The fastest supercomputer, investigating mysteries in the sky and pointing the way to human-robot hybrids: This week’s coolest things are sci-fi visions come to life.
What is it? Physician scientists at Memorial Sloan Kettering Cancer Center created tailor-made vaccines that could help fight pancreatic cancer.
Why does it matter? Survival rates are low for pancreatic cancer, the third most deadly form of cancer. In a small clinical trial, the vaccine enabled the immune system of half of the patients to recognize pancreatic cancer cells, and after surgery their cancer returned more slowly.

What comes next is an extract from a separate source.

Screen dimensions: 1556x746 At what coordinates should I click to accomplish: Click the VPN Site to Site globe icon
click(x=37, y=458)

How does it work? Pancreatic tumors produce proteins, called neoantigens, that usually go unnoticed by the immune system, but in some people they trigger immune cells called T cells. The researchers removed each trial participant’s tumor and sequenced its genes to find the most “noticeable” version of the neoantigen. Using the same mRNA technology as COVID-19 vaccines, they injected patient-specific genetic instructions for the protein into each participant’s bloodstream. “It’s very exciting to see that a personalized vaccine could enlist the immune system to fight pancreatic cancer — which urgently needs better treatments — and other cancers as well,” said Vinod Balachandran, who is leading the trial.

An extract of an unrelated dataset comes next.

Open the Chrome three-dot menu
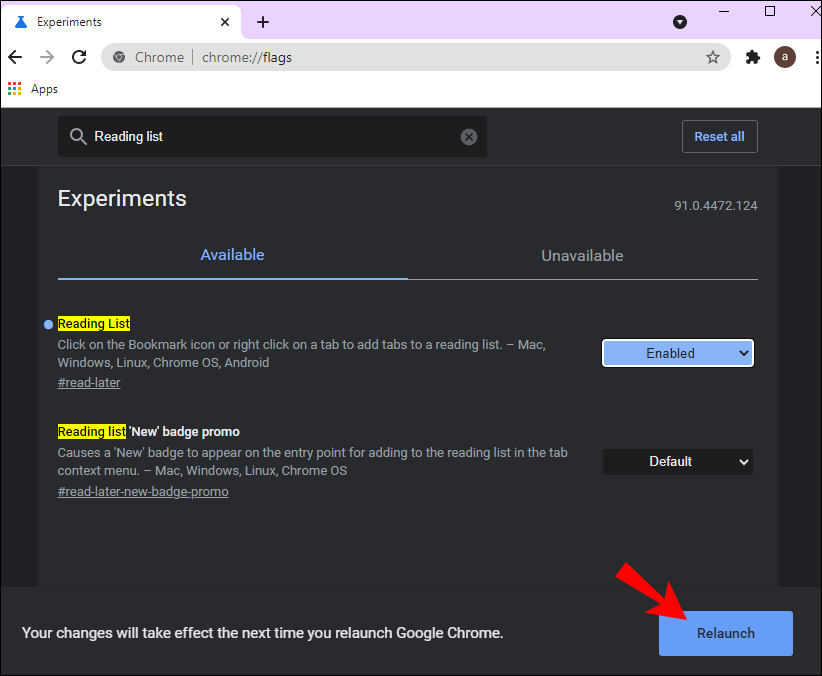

What is it? A supercomputer at the Department of Energy’s Oak Ridge National Laboratory became the world’s fastest when it reached 1.1 exaflops of computing power, more than a quintillion calculations per second.

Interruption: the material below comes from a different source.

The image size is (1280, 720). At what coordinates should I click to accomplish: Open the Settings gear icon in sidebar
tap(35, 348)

Why does it matter? Scientists, including engineers at GE, use high-performance computing for modeling of complex systems like the weather, diseases, astronomical phenomena and the structure of elements. “Scientists and engineers from around the world will put these extraordinary computing speeds to work to solve some of the most challenging questions of our era,” said Oak Ridge’s Jeff Nichols.
How does it work? The Frontier supercomputer comprises 74 computer cabinets — each as heavy as a pickup truck — with 9,400 central processing units and more than 37,000 graphics processing units. The resulting exascale processing power means it would take the entire human population four years to do the calculations the computer can do in one second. The machine is slated to open for scientific use in 2023.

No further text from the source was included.